Work through the data below and state how many lines contain "Open", giving that number alone.

[Source records]
====

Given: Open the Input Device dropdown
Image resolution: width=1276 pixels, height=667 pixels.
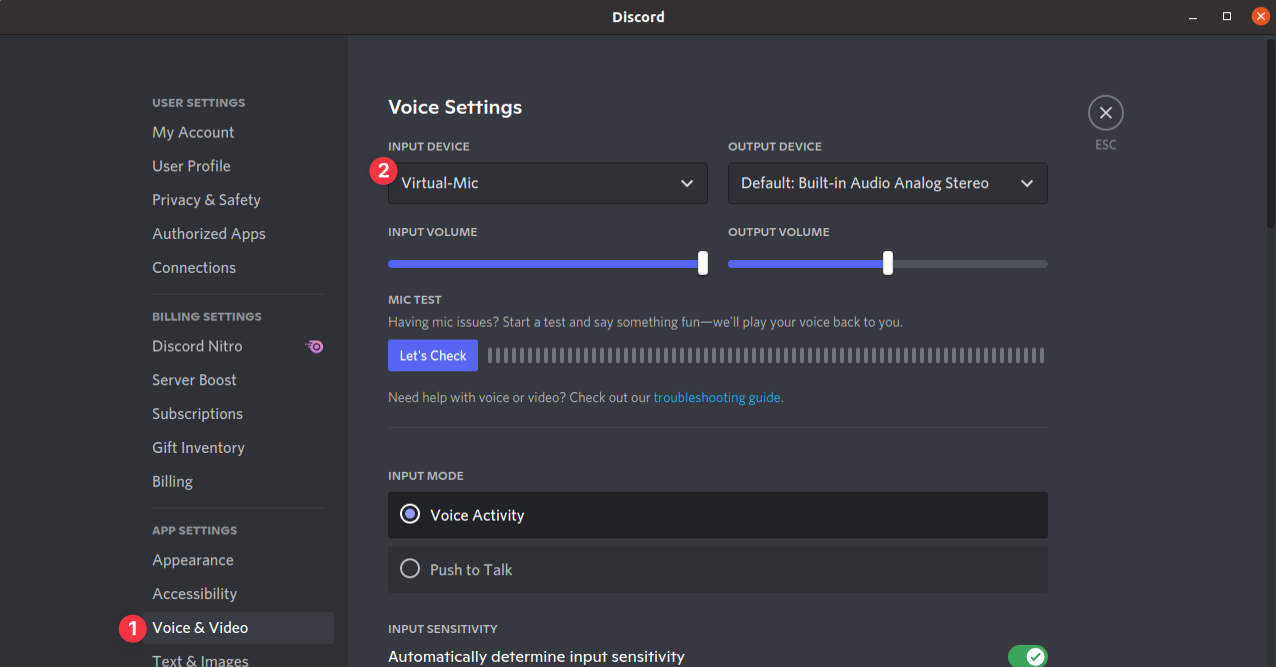Looking at the screenshot, I should [x=548, y=183].
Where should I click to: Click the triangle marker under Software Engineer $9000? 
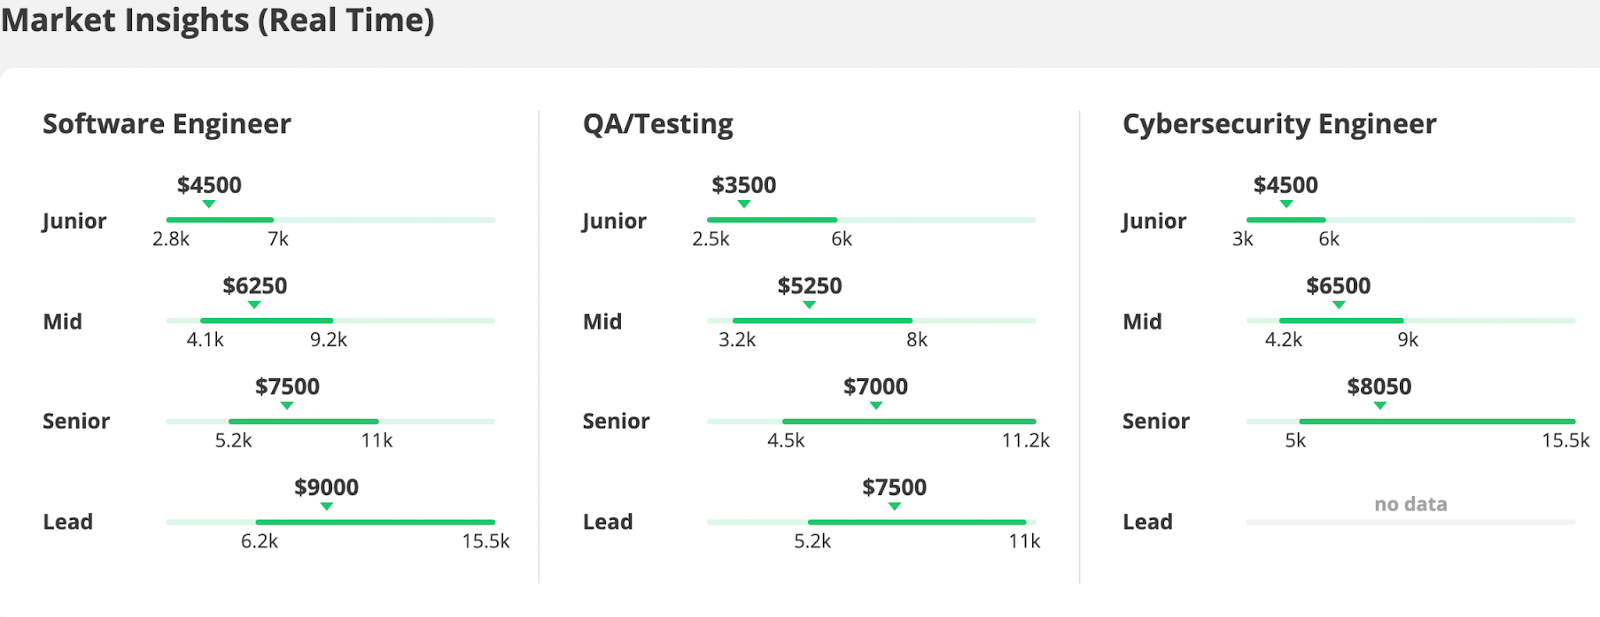pyautogui.click(x=326, y=506)
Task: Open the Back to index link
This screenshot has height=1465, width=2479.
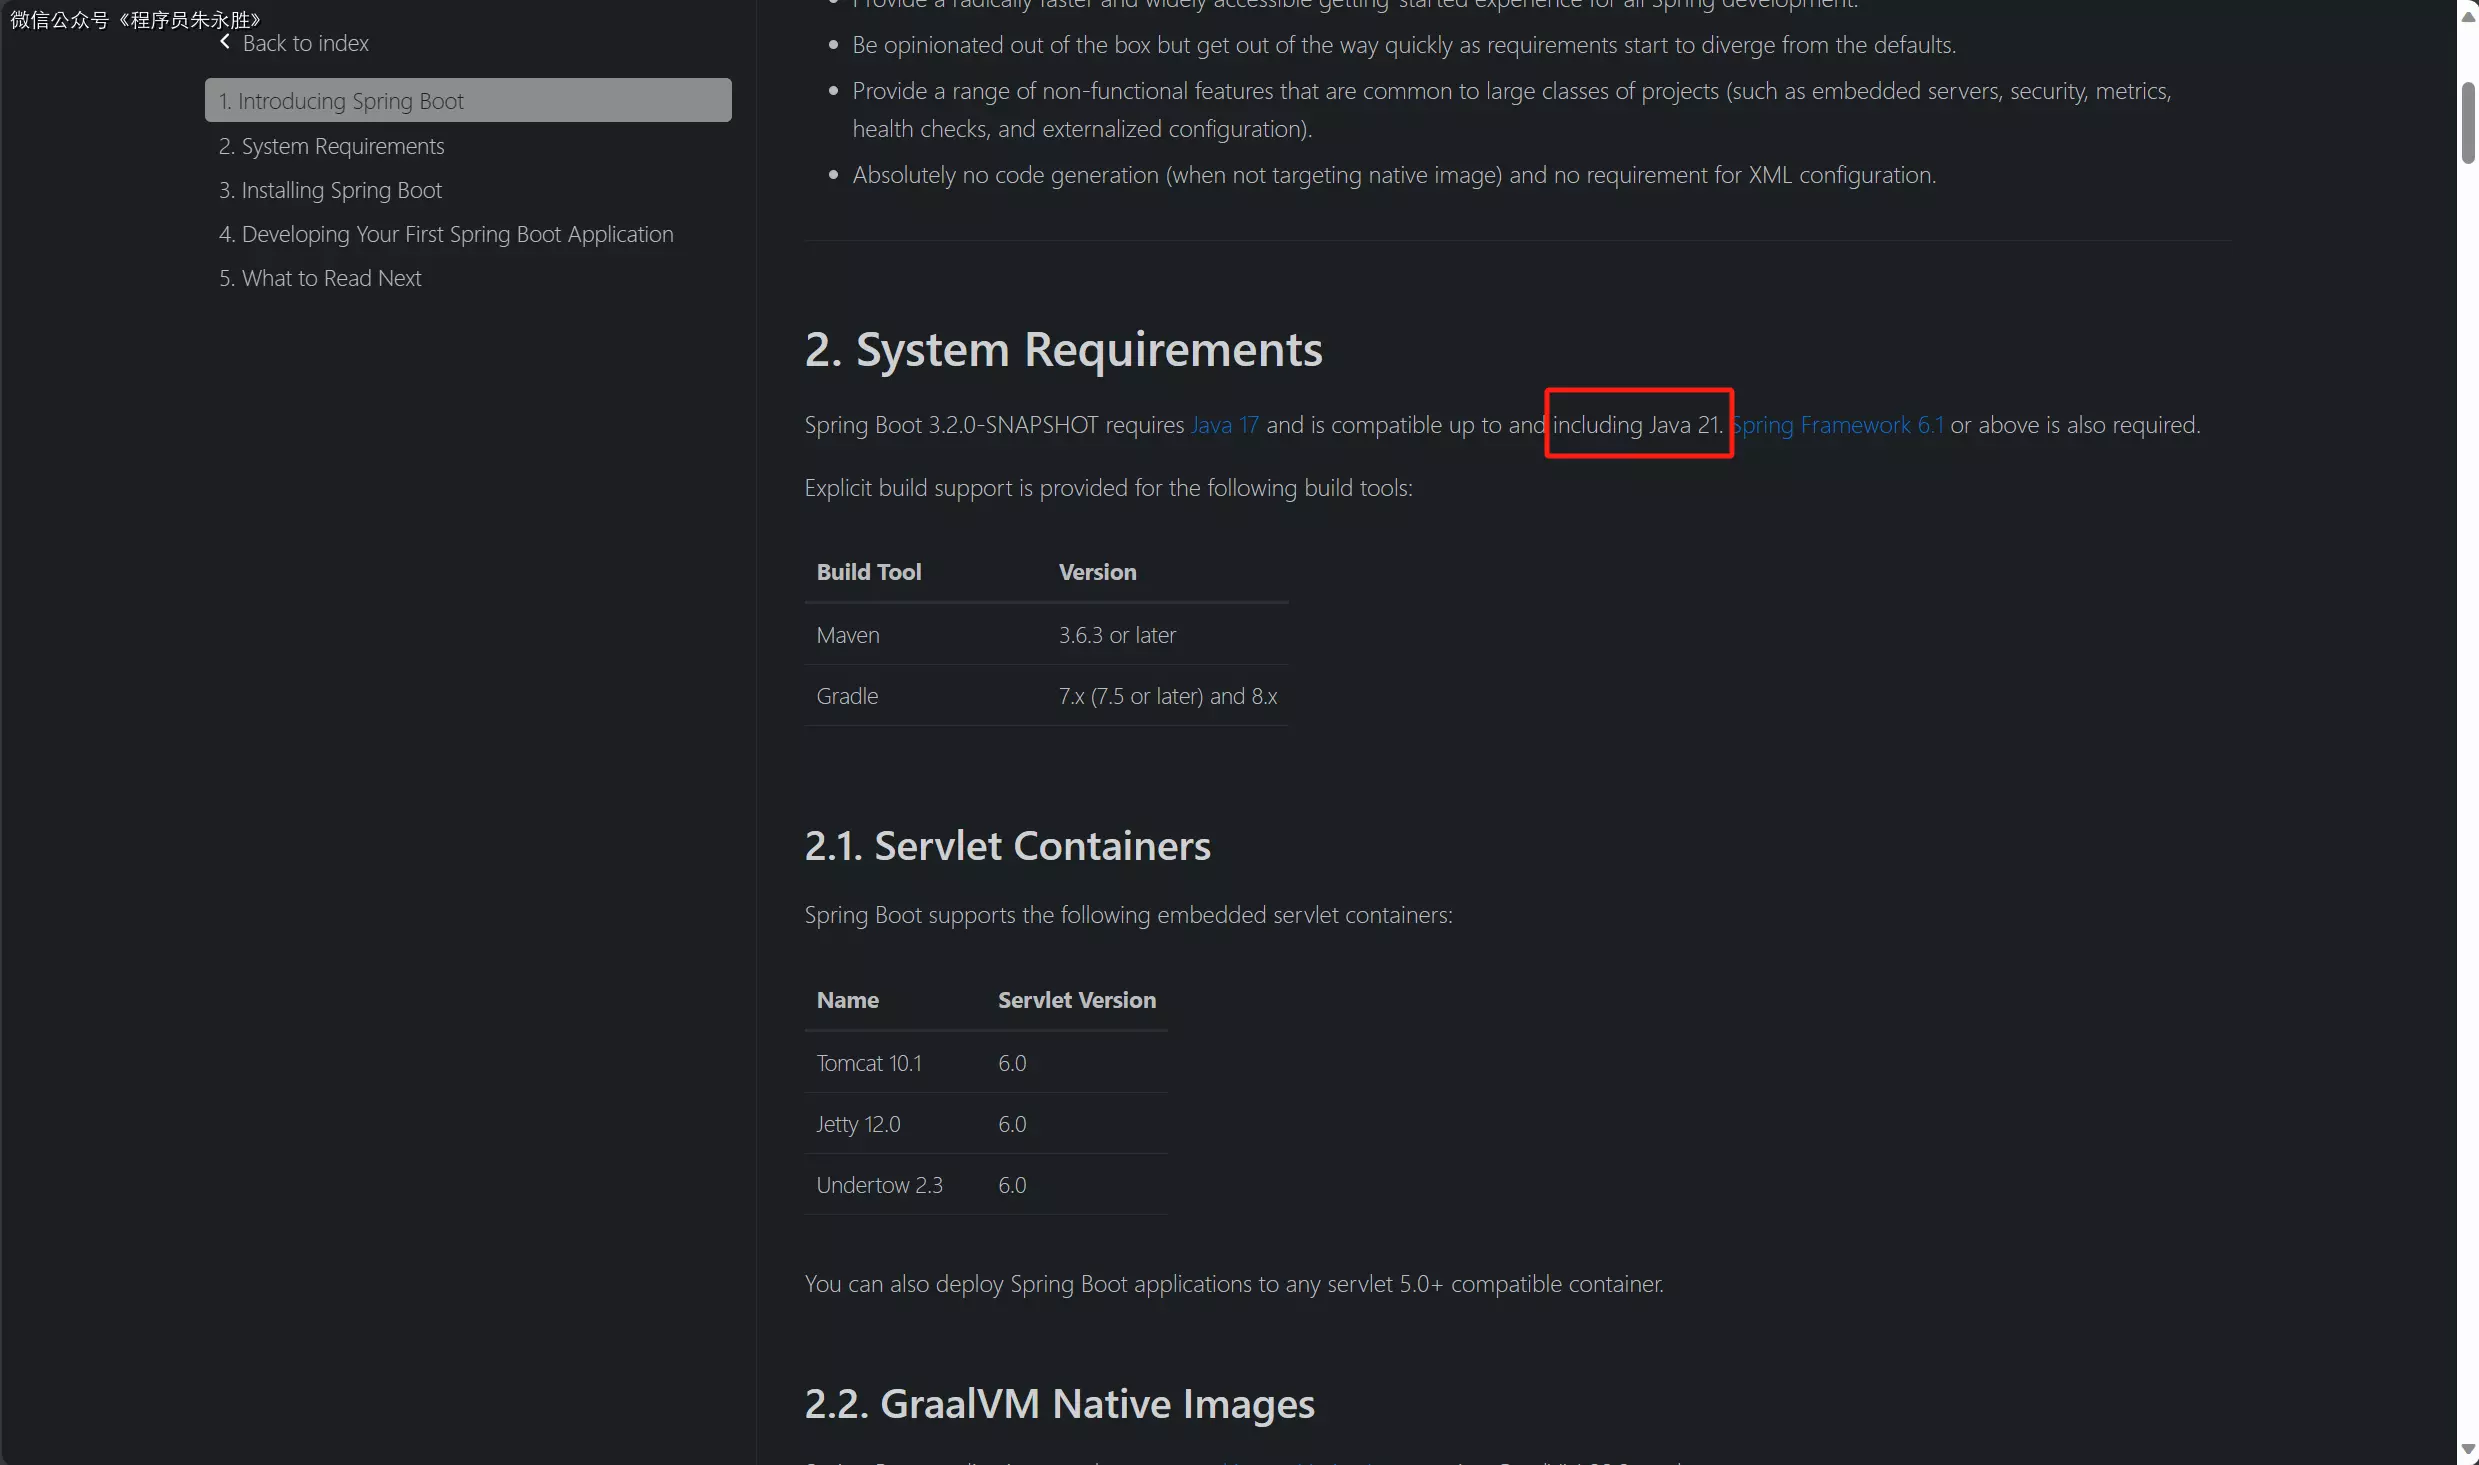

====

→ Response to this task
2